FILM Take the sex out of a teen sex comedy and hone in on the heard-it-yesterday info overload of the highly social-networked ’00s, and you get Easy A, a whip-smart striver looking to give a whole new definition to fast fiction. The brainy grandchild of 1930s screwball comedies and the knowing offspring of more recent spoofs of the Clearasil years like Clueless (1995) with blood ties to the on-point pop of pater familias John Hughes Easy A doesn’t quite aspire to the grainy, your-so-called-reality of YouTube auteurs, à la The Virginity Hit, though Bert V. Royal’s script is just as steeped in the culture of viral gossip and TMZ-writ-small, as well as the high-low literary and cinematic referents, that ’80s babies-and-up were succored on.
Welcome to the postmodern mixed-up world of the girl who gets straight As, a marked contrast to all the bromancin’ going down in other parts of the cineplex: Olive Penderghast (Emma Stone) is curious enough to venture fully down the rabbit hole of bad-girl schoolyard celebrity after fabricating a story about losing her virginity to placate her best friend Rhiannon (Aly Michalka). Despite the swelling disapproval of Marianne (Amanda Bynes) and her virginal Christian fundamentalist crew, Olive’s soon giving pity faux-fucks to all the misfits on campus in exchange for gift cards to big-box stores. Her hilariously staged tryst with classmate Brandon (Dan Byrd), who’s sick of getting beaten up every day because he’s gay, is up there with anything in Ferris Bueller’s Day Off (1986). And though Easy A often seems pitched more to adults, like Olive’s wise-cracking parents (Patricia Clarkson and Stanley Tucci), its entertainingly self-aware fiction is still likely to bridge generational divides as much as anything on Facebook.
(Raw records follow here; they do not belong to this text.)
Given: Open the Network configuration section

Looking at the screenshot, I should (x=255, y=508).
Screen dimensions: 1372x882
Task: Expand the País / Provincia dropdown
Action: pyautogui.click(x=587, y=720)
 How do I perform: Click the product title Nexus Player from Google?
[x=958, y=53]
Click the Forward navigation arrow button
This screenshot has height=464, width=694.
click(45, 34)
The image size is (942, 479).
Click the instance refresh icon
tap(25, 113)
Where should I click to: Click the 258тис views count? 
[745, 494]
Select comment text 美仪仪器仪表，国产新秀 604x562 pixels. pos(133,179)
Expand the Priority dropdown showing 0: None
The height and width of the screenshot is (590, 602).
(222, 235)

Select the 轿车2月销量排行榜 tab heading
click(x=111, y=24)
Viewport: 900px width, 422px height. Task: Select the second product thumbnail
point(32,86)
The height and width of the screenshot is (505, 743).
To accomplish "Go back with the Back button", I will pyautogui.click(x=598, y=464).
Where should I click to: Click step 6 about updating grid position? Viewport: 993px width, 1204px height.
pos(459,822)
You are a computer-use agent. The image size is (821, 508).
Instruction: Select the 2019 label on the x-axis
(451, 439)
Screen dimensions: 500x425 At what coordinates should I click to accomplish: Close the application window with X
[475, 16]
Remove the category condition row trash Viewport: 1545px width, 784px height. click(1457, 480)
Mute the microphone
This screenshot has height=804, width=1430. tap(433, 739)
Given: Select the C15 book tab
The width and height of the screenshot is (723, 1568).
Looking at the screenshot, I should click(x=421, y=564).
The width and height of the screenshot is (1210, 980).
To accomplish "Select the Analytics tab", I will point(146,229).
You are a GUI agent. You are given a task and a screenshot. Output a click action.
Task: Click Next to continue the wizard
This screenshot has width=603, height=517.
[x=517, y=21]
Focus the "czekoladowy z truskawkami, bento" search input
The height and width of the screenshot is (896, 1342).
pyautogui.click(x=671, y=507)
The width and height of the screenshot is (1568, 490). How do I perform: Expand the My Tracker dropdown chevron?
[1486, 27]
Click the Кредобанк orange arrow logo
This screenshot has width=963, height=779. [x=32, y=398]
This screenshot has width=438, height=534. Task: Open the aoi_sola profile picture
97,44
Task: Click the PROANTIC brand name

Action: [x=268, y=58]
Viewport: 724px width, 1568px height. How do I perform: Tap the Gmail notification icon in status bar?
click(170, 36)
As the effortlessly clever, sexy Hester Prynne gracing almost every frame of Easy A, Stone (2009’s Zombieland, 2007’s Superbad) seems destined for some tragically geeky-cool teen-comedy hall of fame. Which is why a smart cookie like Stone who didn’t exactly draw from experience for her role, having clocked a semester of freshman year and home-schooled it the rest of the way resists the high-school-comedy tag. Easy A "doesn’t deal with high school rites of passage like prom and graduation," she drawls by phone. "It could apply to any age group it just happened to be seen through the eyes of a 17-year-old girl."
The rapid-fire snap ‘n’ pop of the script was an added challenge for the actress in her first leading role. "It was just like memorizing a play," says the New Yorker. "In terms of the pressure, no one was scaring me or making me feel like it was a big deal if I messed this up I was making me feel that way."
"I learned a little bit about how I worked," she adds, before a bit of Olive’s bracing sarcasm kicks in, "over these three looong years …"
EASY A opens Fri/17 in Bay Area theaters.